Kershaw is the youngest player on this list, but is pretty hard to envision a scenario where he wouldn’t get inducted sometime down the road. His career 1.03 WHIP is currently fourth all-time and he currently hold the lowest career ERA (2.43) of any starting pitcher in the live ball era with at least 1,000 innings pitched. Sure, those numbers will probably rise, but Kershaw’s four consecutive ERA titles and three Cy Young Awards already make him one of the most dominant pitchers the game has ever seen.

8. Felix Hernandez –

Like Kershaw, Hernandez is still relatively young for anyone to be talking about his Hall of Fame case, but these two probably have as good a chance as any other active pitcher considering the lack of any obvious candidate among older pitchers in the twilight of their careers. Hernandez has been incredibly durable since entering the league and has already built up quite the resume. If he can continue on the same track he has been on, he could go down as this generation’s top American League pitcher.

9. Robinson Cano

Cano’s accomplishments place him among some of the greatest offensive second baseman of all-time. He will need to put up a few more stellar seasons, but the chances are certainly looking good for his eventual induction. He already has over 2,000 hits in just 11 seasons.

10. Alex Rodriguez –

There’s no sense in arguing against A-Rod’s statistical accomplishments, because by that that measure he is among the top 20 players in baseball history. The real question is how to what extent the voters’ stance on PEDs softens by the time he appears on the ballot. I don’t think he is going to get in, but since there’s a possibility that others directly connected to PEDs are already in at that point, he deserves a spot on this list.

11. Adrian Gonzalez –

Falling somewhat under the radar, Gonzalez has been remarkably consistent for ten years now. He has only failed to reach 20 home runs once and 90 RBI once during that stretch. It’s difficult for first baseman who don’t routinely hit for huge power numbers to get in, but his .290/..363/.497 slash line is very impressive, along with his four gold gloves. He will need to continue that level of performance for at least three or four more years, but up to this point, he has shown no signs of slowing down.

12. Andrew McCutchen –

McCutchen has only played seven years, but every year he is viewed as one of the best players in the game, as evidenced by his finishing in the top 5 in MVP voting each of the last four seasons. McCutchen is the face of the Pirates and he about as complete a player as there is in the game today.
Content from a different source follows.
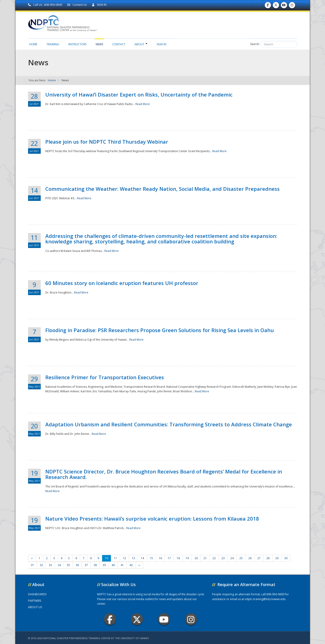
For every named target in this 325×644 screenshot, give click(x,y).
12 (124, 558)
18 (178, 558)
He’s got a long way to go, but he is starting to have the feel of a future Hall of Famer.

13. Jimmy Rollins –

I went back and forth trying to decide between putting Rollins or Chase Utley first on this list, but I went with Rollins because of his longevity. Utley was better at his peak, and will undoubtedly get some support because that five-year peak between 2005 and 2009 was so incredible. Given the position Rollins plays, voters may look at him who was one of the game’s best shortstops for a long time. He beats many Hall of Fame shortstops in a number of Hall of Fame categories, although there are factors working against him as well. For someone who has hit leadoff for a good portion of his career, he has had nine seasons with an on-base percentage under .330, which is part of why his career OPS+ is only 96. I wouldn’t vote for him, but it wouldn’t surprise me if he got good support.

14. Chase Utley –

As I said above, Chase Utley had an incredible peak. The problem is that after 2010, he had some solid but unspectacular seasons. I see his candidacy as very similar to Nomar Garciaparra’s. Both were historically great at their positions for a period of time, but didn’t sustain that level long enough. Utley probably needs a few more very good seasons, something that appears unlikely at this point.

15. Yadier Molina –

The last spot on this list goes to Molina, barely edging out Jonathan Papelbon, CC Sabathia, David Wright, and Mark Teixeira. His offense is far from Hall of Fame worthy, but on the defensive side, Molina is so good that he makes for a very unique candidate. He has at times been regarded as the top catcher in baseball, although Buster Posey probably holds that title currently. A lot will depend on how well Molina plays in the next four or five years.